1.    DEFINITIONS AND INTERPRETATION

 

1.1 In this Agreement, unless inconsistent with the context

 

“This Agreement” means the Animation Master Services Agreement.

“Affiliate” means, with respect to any entity, any entity directly or indirectly controlling, controlled by, or under common control with such entity.

“Deliverables” means any work product, animation, visual material, design, or output created by Service Provider under any Statement of Work.

“Effective Date” means the date the Company issues this Agreement.

“Intellectual Property Rights” means all rights of authorship, copyright, moral rights, rights in designs, rights in computer programs, patents, trade marks, trade names, know-how, and all analogous rights, whether registered or not.

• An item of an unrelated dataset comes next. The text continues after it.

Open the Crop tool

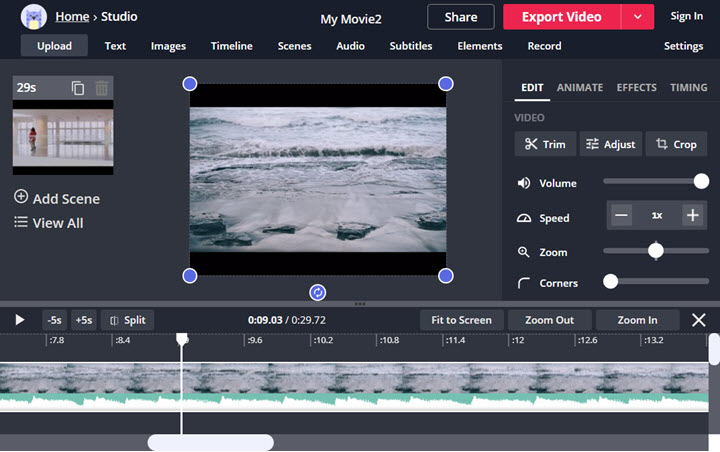[x=676, y=144]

“Services” means the animation, creative, or related services to be rendered by Service Provider pursuant to any Statement of Work.

“Service Provider” means the signatory of the Statement of Work

“Statement of Work” means a written document executed by the Parties which sets out the specific project scope, deliverables, fees, timelines, and other project-specific terms.

 

2.   PURPOSE AND INCORPORATION

 

2.1 This Agreement sets out the general terms and conditions governing the engagement of freelance animators and related service providers by the Company.

 

2.2 This Agreement is shall not require signature by any Service Provider. Instead, each Statement of Work executed by a Service Provider shall expressly incorporate this Agreement by reference.

 

2.3 By signing a Statement of Work which references this Agreement, the Service Provider thereby agrees to be bound by the terms of this Agreement as if fully set out and signed by such Service Provider.

 

3.    RELATIONSHIP OF PARTIES

 

3.1 Each Service Provider shall perform the Services strictly as an independent Service Provider, and nothing herein shall create an employment relationship, agency, joint venture, or partnership.

 

3.2 No Service Provider shall have authority to act on behalf of, represent that they act on behalf of, and/or bind the Company.

 

4.    STATEMENTS OF WORK

 

4.1 The specific terms of engagement for each project shall be recorded in an Statement of Work executed between the Company and the Service Provider.

 

4.2 Each Statement of Work shall incorporate this Agreement by reference.

 

4.3 In the event of conflict, this Agreement shall prevail over the terms of any Statement of Work unless expressly stated otherwise in such Statement of Work.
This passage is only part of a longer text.